=== STATED TASK ===
Rescale everything from the line containing "Task: Select the Friends Callback tab" down to the line containing "will (x=197, y=390).", both ends included, restating every line of that material with its requests. Multiply each coordinate in the answers by 1.9 and round it to a whole number, rounding halves up, and leave all other numbers as they stand.

=== STORED RECORDS ===
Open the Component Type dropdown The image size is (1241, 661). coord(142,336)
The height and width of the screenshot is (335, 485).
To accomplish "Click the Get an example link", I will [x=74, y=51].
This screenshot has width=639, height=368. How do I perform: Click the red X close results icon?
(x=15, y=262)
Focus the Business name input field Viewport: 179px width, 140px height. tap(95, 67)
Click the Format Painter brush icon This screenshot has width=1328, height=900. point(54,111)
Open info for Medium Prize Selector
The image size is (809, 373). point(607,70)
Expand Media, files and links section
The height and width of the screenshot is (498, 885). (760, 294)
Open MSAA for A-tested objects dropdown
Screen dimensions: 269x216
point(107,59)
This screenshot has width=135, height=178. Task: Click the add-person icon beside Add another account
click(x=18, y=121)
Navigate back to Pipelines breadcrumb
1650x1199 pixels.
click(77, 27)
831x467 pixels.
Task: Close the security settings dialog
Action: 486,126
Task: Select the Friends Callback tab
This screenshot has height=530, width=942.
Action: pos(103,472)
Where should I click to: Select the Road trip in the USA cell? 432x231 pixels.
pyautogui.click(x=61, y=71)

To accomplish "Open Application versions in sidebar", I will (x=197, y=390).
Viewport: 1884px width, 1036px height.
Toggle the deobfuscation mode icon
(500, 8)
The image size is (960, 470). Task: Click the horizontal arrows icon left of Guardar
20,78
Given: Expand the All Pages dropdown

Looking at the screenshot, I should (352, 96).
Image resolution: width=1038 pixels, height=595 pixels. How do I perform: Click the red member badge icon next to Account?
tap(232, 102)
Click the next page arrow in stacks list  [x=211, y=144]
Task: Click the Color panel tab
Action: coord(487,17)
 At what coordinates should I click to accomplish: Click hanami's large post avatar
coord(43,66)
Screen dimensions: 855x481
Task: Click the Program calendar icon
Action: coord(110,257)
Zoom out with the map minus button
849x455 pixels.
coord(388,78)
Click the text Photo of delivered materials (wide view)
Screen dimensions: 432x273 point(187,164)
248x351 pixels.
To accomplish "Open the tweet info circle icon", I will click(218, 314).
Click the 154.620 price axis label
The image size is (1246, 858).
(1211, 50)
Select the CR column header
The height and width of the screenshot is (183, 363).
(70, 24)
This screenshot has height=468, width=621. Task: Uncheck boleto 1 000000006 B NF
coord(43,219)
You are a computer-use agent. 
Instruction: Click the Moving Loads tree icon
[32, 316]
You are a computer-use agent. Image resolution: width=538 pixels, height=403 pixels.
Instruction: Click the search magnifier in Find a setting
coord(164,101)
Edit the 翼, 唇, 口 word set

=== SOLUTION ===
Task: Select the Friends Callback tab
This screenshot has height=530, width=942.
Action: pos(196,897)
Where should I click to: Select the Road trip in the USA cell? 432x231 pixels.
pyautogui.click(x=116, y=135)

To accomplish "Open Application versions in sidebar", I will (x=374, y=741).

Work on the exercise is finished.